Liew, S.-L., Han, S., & Aziz-Zadeh, L. S. (2011). Familiarity modulates mirror neuron and mentalizing regions during intention understanding. Human Brain Mapping, 32(11), 1986-1997. https://doi.org/10.1002/hbm.21164 Show abstract
Recent research suggests that the inference of others' intentions from their observed actions is supported by two neural systems that perform complementary roles. The human putative mirror neuron system (pMNS) is thought to support automatic motor simulations of observed actions, with increased activity for previously experienced actions, whereas the mentalizing system provides reflective, non-intuitive reasoning of others' perspectives, particularly in the absence of prior experience. In the current fMRI study, we show how motor familiarity with an action and perceptual familiarity with the race of an actor uniquely modulate these two systems. Chinese participants were asked to infer the intentions of actors performing symbolic gestures, an important form of non-verbal communication that has been shown to activate both mentalizing and mirror neuron regions. Stimuli were manipulated along two dimensions: (1) actor's race (Caucasian vs. Chinese actors) and (2) participants' level of experience with the gestures (familiar or unfamiliar).

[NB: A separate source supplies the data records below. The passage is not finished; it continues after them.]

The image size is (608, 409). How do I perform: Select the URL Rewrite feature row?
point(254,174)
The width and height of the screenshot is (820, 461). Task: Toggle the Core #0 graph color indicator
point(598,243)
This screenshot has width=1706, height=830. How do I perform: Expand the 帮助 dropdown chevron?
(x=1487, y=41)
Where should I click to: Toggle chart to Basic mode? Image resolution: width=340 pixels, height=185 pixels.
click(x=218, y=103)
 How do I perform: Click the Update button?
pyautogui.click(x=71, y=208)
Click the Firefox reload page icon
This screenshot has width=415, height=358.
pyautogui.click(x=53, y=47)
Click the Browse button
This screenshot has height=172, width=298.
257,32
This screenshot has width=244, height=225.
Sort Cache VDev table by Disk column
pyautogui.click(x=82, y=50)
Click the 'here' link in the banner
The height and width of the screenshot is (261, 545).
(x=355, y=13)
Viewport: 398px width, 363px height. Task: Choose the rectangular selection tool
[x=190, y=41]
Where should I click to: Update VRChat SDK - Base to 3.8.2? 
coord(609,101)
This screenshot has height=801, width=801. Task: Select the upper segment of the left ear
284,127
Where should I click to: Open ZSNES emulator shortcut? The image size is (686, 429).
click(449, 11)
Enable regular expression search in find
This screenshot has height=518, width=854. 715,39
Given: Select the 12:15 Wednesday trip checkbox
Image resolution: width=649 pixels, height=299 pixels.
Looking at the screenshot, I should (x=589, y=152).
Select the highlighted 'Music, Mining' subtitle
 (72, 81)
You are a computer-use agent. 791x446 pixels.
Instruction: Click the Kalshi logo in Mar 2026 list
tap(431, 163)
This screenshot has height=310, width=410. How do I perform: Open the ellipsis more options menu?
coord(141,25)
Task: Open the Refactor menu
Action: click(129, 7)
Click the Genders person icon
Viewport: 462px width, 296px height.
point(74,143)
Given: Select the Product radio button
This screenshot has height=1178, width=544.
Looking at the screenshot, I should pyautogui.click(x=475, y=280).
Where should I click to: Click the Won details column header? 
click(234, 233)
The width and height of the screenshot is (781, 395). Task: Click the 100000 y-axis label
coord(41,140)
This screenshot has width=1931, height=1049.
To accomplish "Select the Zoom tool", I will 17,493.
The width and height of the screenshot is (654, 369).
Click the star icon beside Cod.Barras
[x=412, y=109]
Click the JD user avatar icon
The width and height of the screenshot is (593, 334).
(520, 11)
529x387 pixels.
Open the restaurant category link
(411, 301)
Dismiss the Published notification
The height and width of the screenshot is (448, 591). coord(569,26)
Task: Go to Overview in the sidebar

We found that observing all gestures compared to observing still images was associated with increased activity in key regions of both the pMNS and mentalizing systems. In addition, observations of one's same race generated greater activity in the posterior pMNS-related regions and the insula than observations of a different race. Surprisingly, however, familiar gestures more strongly activated regions associated with mentalizing, while unfamiliar gestures more strongly activated the posterior region of the pMNS, a finding that is contrary to prior literature and demonstrates the powerful modulatory effects of both motor and perceptual familiarity on pMNS and mentalizing regions when asked to infer the intentions of intransitive gestures.